Die Unterzeichner hatten das Exekutivteam in den letzten 30 Jahren als die schädlichste Regierung eingestuft und argumentiert, dass sie nach ihrer Entlassung ein verantwortungsbewusstes Regierungsprogramm verabschieden würden, das sich an der Entwicklung und Modernisierung des Landes und am tatsächlichen Wohlstand jedes Rumänen orientiert.
Konstitutionell wird Präsident Iohannis weiterhin die Hauptrolle spielen. Er muss die Parteien zu Beratungen einberufen – es gilt, einen neuen Kandidaten für das Amts des Regierungschefs zu finden, der innerhalb von zehn ein Kabinett bilden und eine Mehrheit im Parlament suchen muss. Doch die Zukunft ist unklar. Es besteht auch die Möglichkeit, dass die derzeitige Regierung vorübergehend und mit begrenzten Befugnissen bis nach den Präsidentschaftswahlen im November stellt und wartet, dass erst der künftige Präsident den neuen Premierminister ernennt, der eine Mehrheit im Parlament anstrebt. Vorgezogene Parlamentswahlen sind möglich, wenn die Abgeordneten innerhalb von 60 Tagen nach dem ersten Antrag kein Vertrauensvotum für die Regierungsbildung erteilen und zwei Anträge für die Einsetzung einer Regierung ablehnen.

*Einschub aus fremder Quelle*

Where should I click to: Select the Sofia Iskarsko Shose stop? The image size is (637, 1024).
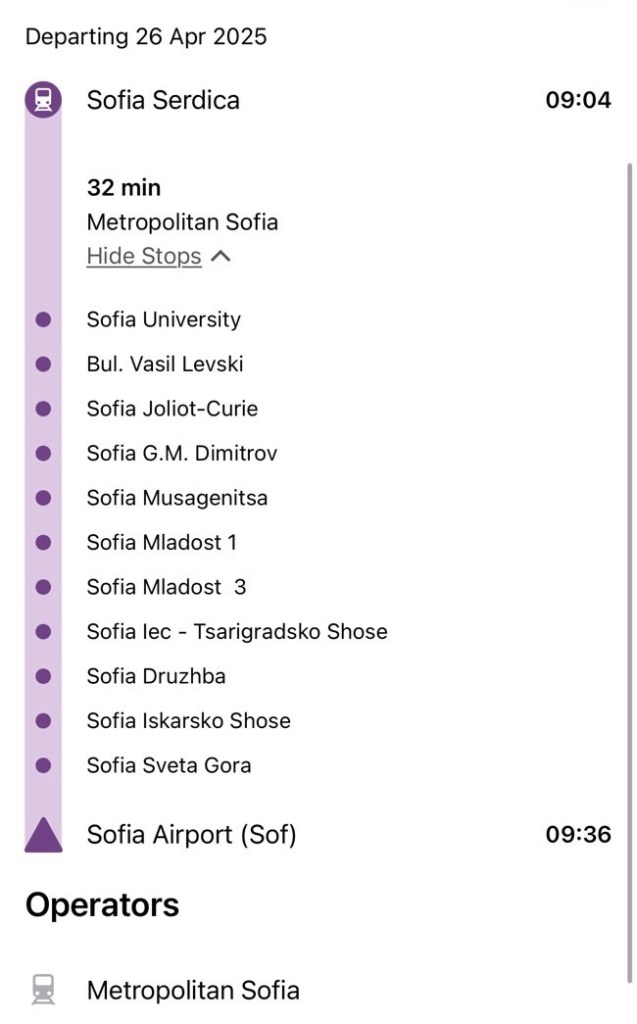tap(189, 721)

Ludovic Orban, Chef der Nationalliberalen Partei, die die stärkste Oppositionspartei stellt, erklärte nach der Abstimmung im Parlament , dass ein dreijähriger Albtraum nun zu Ende gehe. Doch auch Kommentatoren gehen vom Ende einer Ära aus. Im Dezember 2016 kehrte die PSD an die Macht zurück, nachdem sie die Parlamentswahl mit einem Rekordwert von 45 Prozent gewonnen hatte. Später ließ Parteichef Liviu Dragnea, zwei eigene Regierungen stürzen, nachdem die jeweiligen Regierungschefs ihm den Gehorsam verweigerten. Er setzte Sorin Grindeanu durch einen von der eigenen Partei eingeleiteten Misstrauensantrag ab, eine beispiellose Tatsache in der rumänischen Politik. Mihai Tudose zwang er zum Rücktritt. Erst mit dem Sturz von Viorica Dăncilă, der lange Zeit als der treueste seiner Anhänger galt, verlässt Liviu Dragnea definitiv die Szene.